1. muzik.
  2. iç acısı ise eğer içerim , bir yerden sonra hissiz hale geliyor insan. ama o ruhtaki acı fiziksel acıya dönüştüyse eğer -ki bir noktadan sonra öyle oluyor- kendimi hissiz hale getirmek için elimden geleni yaparım. daha fazla zarar verecek olsa bile...
  3. kendini o acinin derinliklerine birakirsin, zaten karsi da koyamazsin. tek duydugun sey acidir, yer ve zaman algin yoktur, dusunemezsin, butun varligin atomlarina ayrilmaya baslar. yenildigini bildigin ama sen bittigini sansan da devam eden savasin icindesin ve agir yaralisindir. kan kaybindan olmeyi beklersin ama olmezsin oldugun yere yigilirsin.
  4. cevap veriyorum: katlanmam.

    acı ya da insan bertaraf olmadıkça katlanmaya devam edilir.
    ya acı insanı öldürür, ya insan acıyı.
    dolayısıyla acının katlanılamaz olduğu bir durum mevcut değildir.

    ha, acıyı hafifletmek için ne yapılabilir diye sorulsaydı cevap verilebilir bir soru olurdu.
  5. ötenazi. kanuni şartlara uymuyorsa adı hoş olmayanı.
  6. katlanılamaz acı diye bir şey maalesef yok.
    ölmedikçe katlanıyorsun, delirmedikçe çekiyorsun.
    o yüzden sorunun cevabı ölürüm ya da deliririmdir.
    asıl sorulmak istenen 'acıyı daha katlanabilir kılmak için ne yaparsınız?' ise kafamı dağıtmak için hareketli po müzik dinlerim.
    eğer fiziksel bir acı değilse acı veren şey gerçek değilmiş, değişecekmiş gibi davranırım.hayal kurarım.

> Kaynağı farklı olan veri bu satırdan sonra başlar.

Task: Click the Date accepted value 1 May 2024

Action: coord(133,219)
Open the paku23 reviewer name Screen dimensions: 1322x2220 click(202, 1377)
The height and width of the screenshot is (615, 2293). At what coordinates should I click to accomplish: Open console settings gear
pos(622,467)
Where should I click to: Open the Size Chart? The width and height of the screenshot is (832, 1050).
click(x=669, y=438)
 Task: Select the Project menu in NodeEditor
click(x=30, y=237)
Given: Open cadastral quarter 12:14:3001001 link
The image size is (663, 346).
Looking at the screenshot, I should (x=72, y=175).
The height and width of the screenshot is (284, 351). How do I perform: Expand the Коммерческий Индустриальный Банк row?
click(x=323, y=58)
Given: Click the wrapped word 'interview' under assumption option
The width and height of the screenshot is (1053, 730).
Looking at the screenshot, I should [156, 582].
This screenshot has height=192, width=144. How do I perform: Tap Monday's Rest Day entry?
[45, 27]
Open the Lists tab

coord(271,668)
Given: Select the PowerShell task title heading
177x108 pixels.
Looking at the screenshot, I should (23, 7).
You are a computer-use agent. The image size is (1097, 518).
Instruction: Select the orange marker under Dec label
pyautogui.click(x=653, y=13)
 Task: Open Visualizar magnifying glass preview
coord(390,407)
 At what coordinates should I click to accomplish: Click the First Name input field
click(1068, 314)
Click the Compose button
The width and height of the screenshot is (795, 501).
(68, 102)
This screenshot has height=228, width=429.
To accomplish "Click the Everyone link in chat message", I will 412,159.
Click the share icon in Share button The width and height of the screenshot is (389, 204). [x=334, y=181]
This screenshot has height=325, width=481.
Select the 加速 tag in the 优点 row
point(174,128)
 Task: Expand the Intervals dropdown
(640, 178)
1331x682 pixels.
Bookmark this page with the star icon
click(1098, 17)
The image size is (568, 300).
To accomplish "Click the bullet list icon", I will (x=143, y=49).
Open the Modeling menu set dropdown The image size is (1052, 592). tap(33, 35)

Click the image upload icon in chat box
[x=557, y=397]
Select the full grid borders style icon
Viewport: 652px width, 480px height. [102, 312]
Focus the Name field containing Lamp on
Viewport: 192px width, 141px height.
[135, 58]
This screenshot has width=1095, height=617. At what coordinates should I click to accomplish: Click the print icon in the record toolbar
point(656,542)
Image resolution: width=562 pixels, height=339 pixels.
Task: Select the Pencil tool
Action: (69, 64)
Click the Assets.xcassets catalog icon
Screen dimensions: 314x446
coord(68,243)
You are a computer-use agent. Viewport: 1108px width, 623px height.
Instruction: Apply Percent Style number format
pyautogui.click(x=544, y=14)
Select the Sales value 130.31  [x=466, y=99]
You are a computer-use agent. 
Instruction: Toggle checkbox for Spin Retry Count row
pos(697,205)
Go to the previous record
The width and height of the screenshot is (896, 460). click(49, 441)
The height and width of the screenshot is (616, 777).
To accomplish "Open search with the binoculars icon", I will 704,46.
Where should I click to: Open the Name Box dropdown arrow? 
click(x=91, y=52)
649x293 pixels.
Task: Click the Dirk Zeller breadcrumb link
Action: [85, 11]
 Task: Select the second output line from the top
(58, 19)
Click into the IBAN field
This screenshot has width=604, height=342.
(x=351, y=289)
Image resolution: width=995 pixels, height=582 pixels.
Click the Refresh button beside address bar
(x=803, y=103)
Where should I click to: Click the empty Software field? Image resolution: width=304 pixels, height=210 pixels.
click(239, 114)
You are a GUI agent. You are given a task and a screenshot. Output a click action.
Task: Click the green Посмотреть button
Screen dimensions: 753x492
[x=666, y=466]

    zamanla gerçeği kabulleniyorsun ama o arada başka bir şeye inanmak zorundasın.
  7. kesin yazılmıştır diyordum ama yazılmamış. o yüzden şu alıntıyı sizinle gönül rahatlığı ile paylaşacağım.
  8. acı dostunuzdur. onu sevin. acı arkadaşınızdır, ona kıymet verin. mutluluk ilüzyonundan sıyrılıp acınıza dokunun. çünkü ne kadar ölümcül yaralanmış olursanız olun size ölmediğinizi hatırlatacak tek şey acıdır.